-- DATA SUPPLIED --
^^^^^^^^

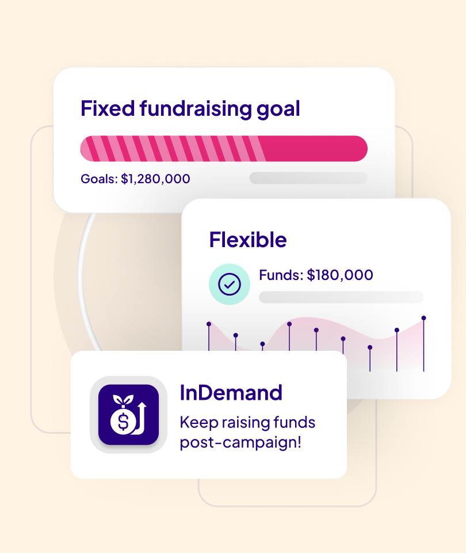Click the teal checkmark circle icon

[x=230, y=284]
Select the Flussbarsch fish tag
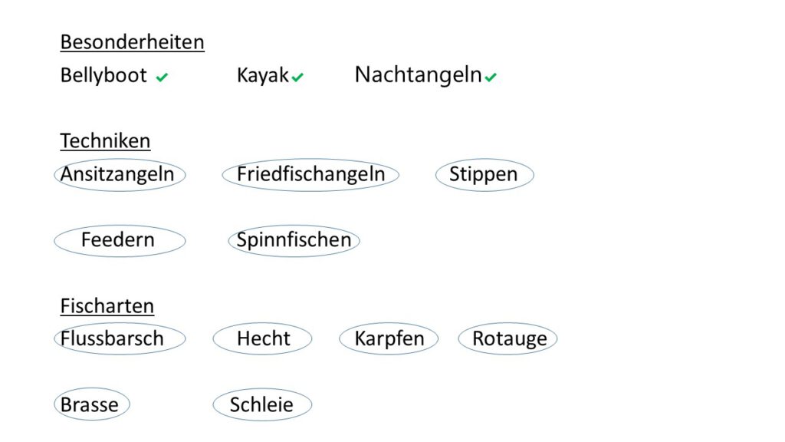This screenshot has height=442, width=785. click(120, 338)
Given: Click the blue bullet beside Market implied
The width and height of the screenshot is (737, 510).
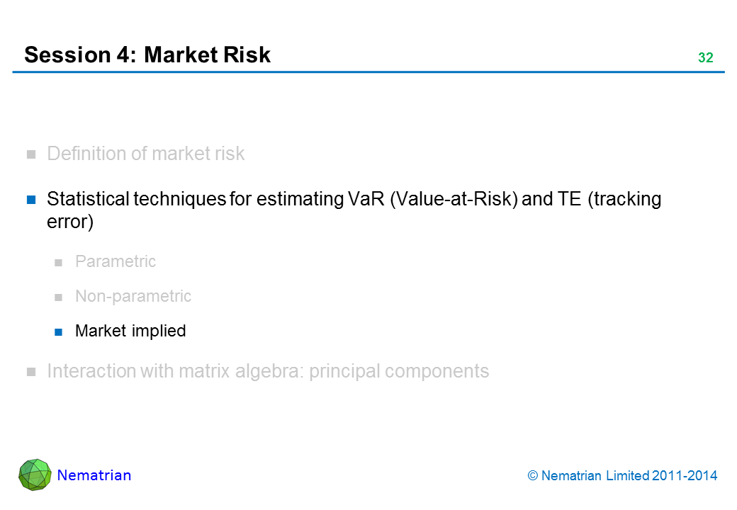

^^^^^^^^

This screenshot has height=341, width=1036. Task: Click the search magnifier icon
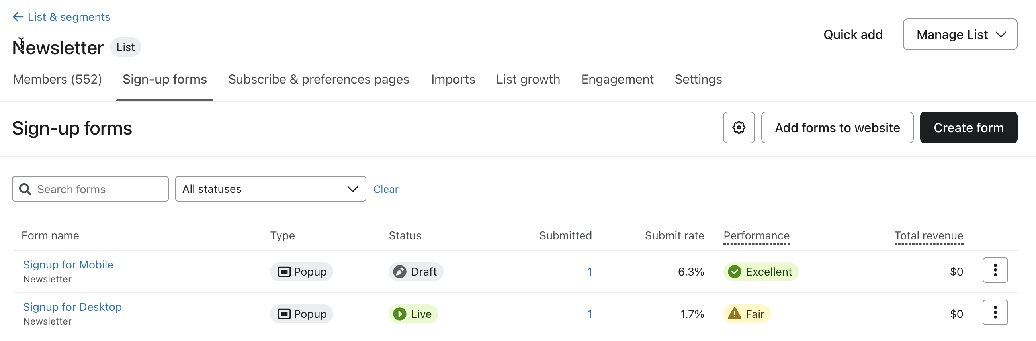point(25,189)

^^^^^^^^

-- WHAT YOU SHOULD DO --
Out of the records above, return only the lines from the one with "Select the Flussbarsch fish tag" through the one with "The width and", exactly, and none of the pictures.

-- TASK RESULT --
Select the Flussbarsch fish tag
This screenshot has height=442, width=785. click(120, 338)
Given: Click the blue bullet beside Market implied
The width and height of the screenshot is (737, 510).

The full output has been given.